Prostate cancer: symptoms, diagnosis, treatment and beyond

Each year, over 47,000 men are diagnosed with prostate cancer in the UK, making it the second most common cancer in men. Surgical removal of the prostate is a common treatment for prostate cancer, but surgery is invasive and can have long-lasting effects such as incontinence and erectile dysfunction. Imperial College Healthcare NHS Trust is trialling a new alternative to surgical treatment for prostate cancer, in the hope it will help thousands of men with the disease to return to their normal lives with few or no side effects. In this week’s blog, Trust consultant urologist Dr Mathias Winkler explains the key symptoms of prostate cancer, what happens when a patient is diagnosed, and how the treatment being trialled could improve quality of life for some men with prostate cancer.

The symptoms

One of the tricky things about prostate cancer is that it is very often symptomless and currently there is no national screening programme. However, if you are seeing blood in your urine or experiencing lower back pain, book an appointment with your GP as these could be signs of prostate cancer. This is particularly important if you have a relative with breast, prostate or ovarian cancer because you may be genetically predisposed to developing prostate cancer.


During the appointment with your GP, they will do a digital exam of your prostate to see if they can feel any lumps or nodules and also perform a PSA blood test. PSA stands for prostate specific antigen, a protein produced by prostate cells which can be measured in a blood test. If the test result shows you have an elevated level of PSA or if your GP has felt a lump or nodule they will refer you to hospital for a biopsy. During the biopsy, the clinician will take samples from your prostate to be sent off for analysis. Increasingly, hospitals use MRI scans prior to the biopsy which helps guide clinicians to the most appropriate place to obtain tissue samples. At our Trust, we use a biopsy robot (Biobot ‘Mona Lisa’) to target the needle safely into the suspicious area in the prostate. This way, the type of tumour can be “described” very accurately in the results, which in turn helps your consultant to suggest the most appropriate treatment.

Monitoring and treatment

Should the biopsy results show you have prostate cancer you will be referred to a consultant urologist, like myself, who will discuss treatment options with you.

The average age of a person diagnosed with prostate cancer is 78 and around 12 per cent of men will develop prostate cancer during their lifetime. However, it’s important to know that prostate cancers are normally of the slow growing type. Because of this, prostate cancers are often not treated using invasive techniques. Instead, clinicians will monitor the size of the tumour with repeat biopsies and scans every three to six months after diagnosis. If the tumour starts to get bigger or changes in any way your clinician will explore other treatments options with you.

The most common treatments for prostate cancer are radiotherapy or surgical removal of the prostate. If you decided with your consultant that radiotherapy would be the best treatment option you would normally have a course of radiotherapy administered daily at hospital. This would usually take place every working day for seven weeks. With support from their employer, most patients can continue to work and lead a normal life while receiving radiotherapy but often find they are more tired than normal.
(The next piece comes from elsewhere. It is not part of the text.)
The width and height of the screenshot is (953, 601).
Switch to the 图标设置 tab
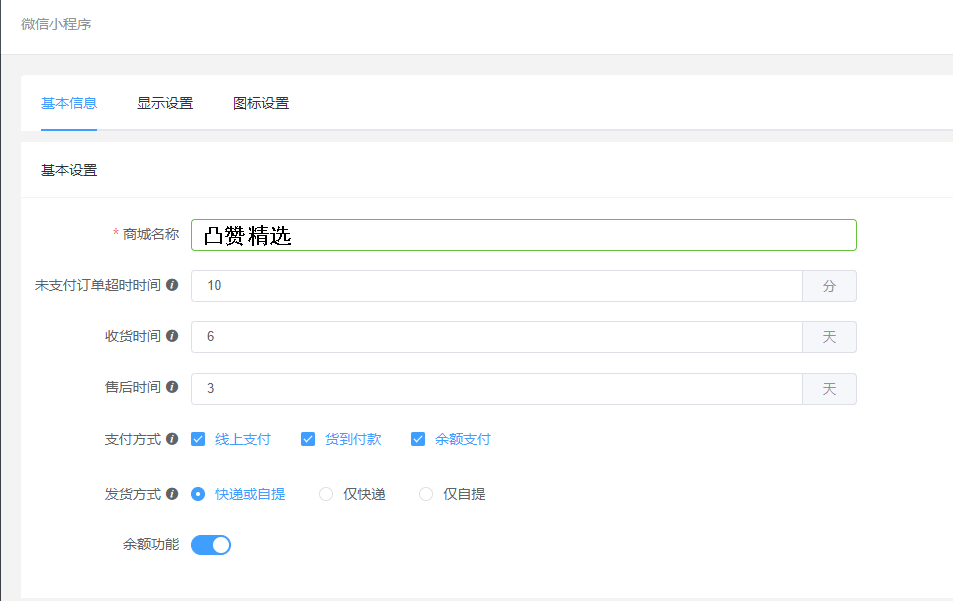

If you decide to have surgery, the surgeon will remove your whole prostate during an operation. This is a particularly invasive treatment and leaves men unable to have children naturally and can also cause erectile dysfunction and, in some cases, incontinence. Really, this method should be used in cases only where alternative treatments are not an option.

As well as the two standard treatments, our Trust is running a trial for a potential new treatment for prostate cancer that causes little in the way of side effects. The Trust is trialling a magnetic resonance imaging (MRI)-guided focused ultrasound device which uses MRI to guide clinicians to pinpoint the exact location of the tumour. Once the exact location of the tumour is known, intense heat from the high intensity focussed ultrasound waves is applied directly to the tumour, destroying it during the process. By guiding the high intensity focussed ultrasound using MRI, clinicians can “see” the tumour in real-time and monitor the treatment as they go, unlike other treatments currently available. By using this method, clinicians can be sure that they are only destroying cancerous tissue and not disturbing any healthy tissue nearby.

General advice

While this is much easier said than done, I always tell my patients the most important thing when you suspect you may have cancer, or if you are undergoing treatment for it, is not to panic. Prostate cancer has some of the highest survival rates, with many patients never requiring invasive or aggressive treatment. If you do need treatment, there are many options and in most cases you can continue to live your life as normal.

I would tell anyone who is worried or concerned that they may have prostate cancer to see their GP as soon as possible. This means, should you receive a positive diagnosis, we can do something about it sooner.

Finally, always remember that support is always available, from diagnosis to treatment and beyond. As well as friends and family and support groups, most trusts, like ours, have a counselling service on hand to help.